Work to be completed —
The goal is an unaltered copy of the records below, minus any images.

Stored records —

-- -- --

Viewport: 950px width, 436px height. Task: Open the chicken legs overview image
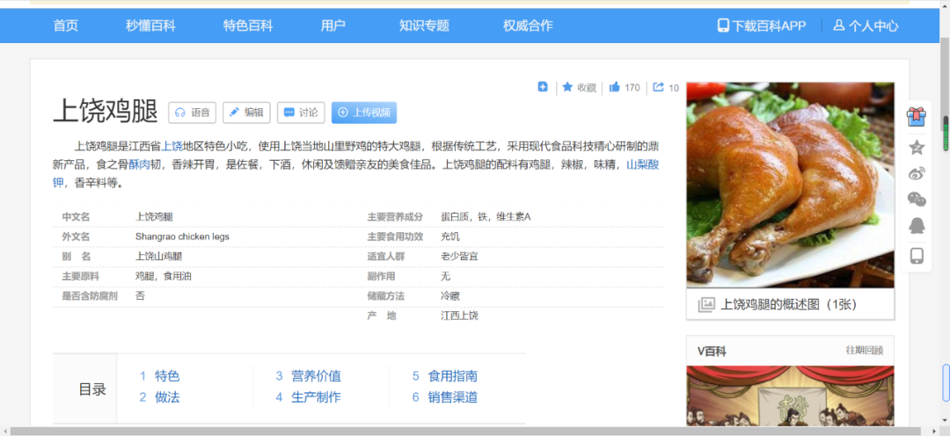(790, 185)
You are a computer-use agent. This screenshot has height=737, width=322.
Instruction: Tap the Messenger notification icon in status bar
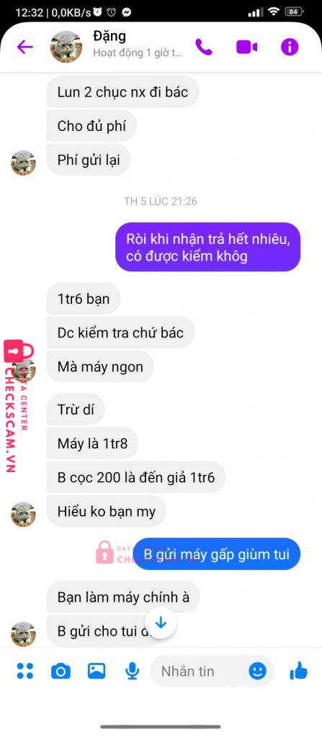click(127, 12)
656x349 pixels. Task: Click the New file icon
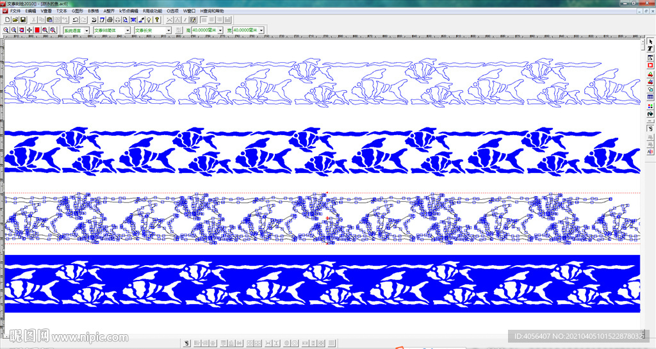coord(7,20)
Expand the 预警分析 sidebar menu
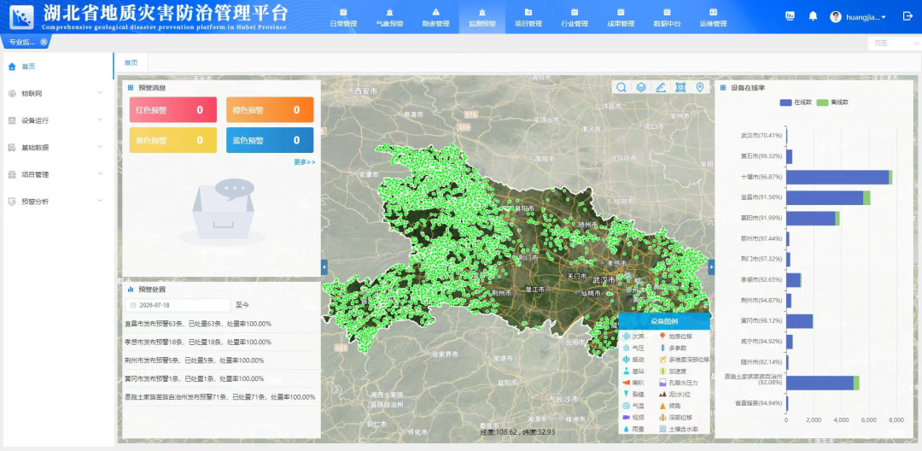The height and width of the screenshot is (451, 922). click(x=55, y=202)
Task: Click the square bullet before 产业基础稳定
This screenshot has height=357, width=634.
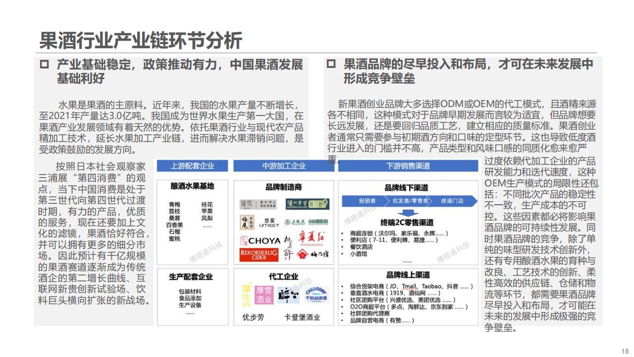Action: click(44, 64)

-- -- --

Response box —
Viewport: 950px width, 436px height. Task: Open the chicken legs overview image
(790, 185)
You are a computer-use agent. This screenshot has height=737, width=322.
Instruction: Tap the Messenger notification icon in status bar
click(127, 12)
656x349 pixels. Task: Click the New file icon
coord(7,20)
Expand the 预警分析 sidebar menu
The height and width of the screenshot is (451, 922). click(x=55, y=202)
Task: Click the square bullet before 产业基础稳定
This screenshot has height=357, width=634.
Action: click(44, 64)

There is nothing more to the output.